方式審査便覧11.21 「押印及び署名」

 

https://www.jpo.go.jp/system/laws/rule/guideline/hoshiki-shinsa-binran/document/index/11_21.pdf

 

A.記名・押印の原則

 特許法施行規則第1条第3項において、 手続書面 には記名をし、提出者の印を押すこととしている。 

 

特許法施行規則

第一条 特許出願、請求その他の特許に関する手続(以下単に「手続」という。
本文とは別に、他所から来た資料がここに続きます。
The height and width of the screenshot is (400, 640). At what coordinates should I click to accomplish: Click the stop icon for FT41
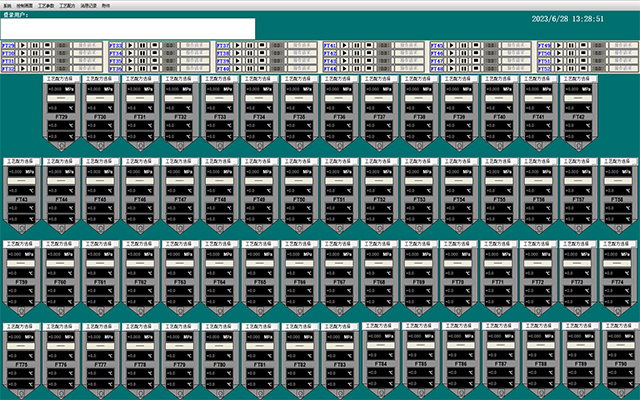[369, 45]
)は、法令に別段の定めがある場合を除き、書面でしなければならない。

2 書面は、法令に別段の定めがある場合を除き、一件ごとに作成しなければならない。

3 書面には、提出者の氏名又は名称、住所又は居所及び法人にあつては代表者の氏名を記載し、印を押さなければならない。

 

B.押印の意義

押印の意義は、押印がもつ機能から2つに大別される。

 

1.宣誓的機能

書面に印を押すことにより、書面をもって意思表示をした者が、その意思表示の内容に相違がないこと及びその意思表示について自らが責任を負う旨を確認すること

 

宣誓的機能を有するためには、個人又は代表者印として登録された印を押すことまでは要しないが、少なくとも、本人のものと認められ、かつ、客観的に他人のものと判断されないものであることが必要である。

 

2.照合的機能

書面に印影を付すことにより、自己の意思表示に用いる印を相手方に届け出て、その後の書面による行為における行為者の同一認定の主要素となること

 

照合的機能を有するためには、印形や印影の同一状態が長期にわたって保たれることが必要である。

 

C.印鑑の届け出

提出者が使用する印鑑について予め特許庁に届け出るための様式はない。

 

特許庁は提出者が特許庁に対して最初にした手続書面(願書あるいは識別番号付与請求書等)に押した印鑑を、当該提出者がその後の手続(他の事件に係る手続も含む)において使用する印鑑として届け出たものとして扱い、提出者の同一認定等を行う(特例施規3条、様式第1備考7)。

 

そのため、提出者はその後の手続において同一の印鑑を使用しなければならない

使用する印鑑について変更があった場合には、特許庁に対して印鑑変更の届け出をしなければならない。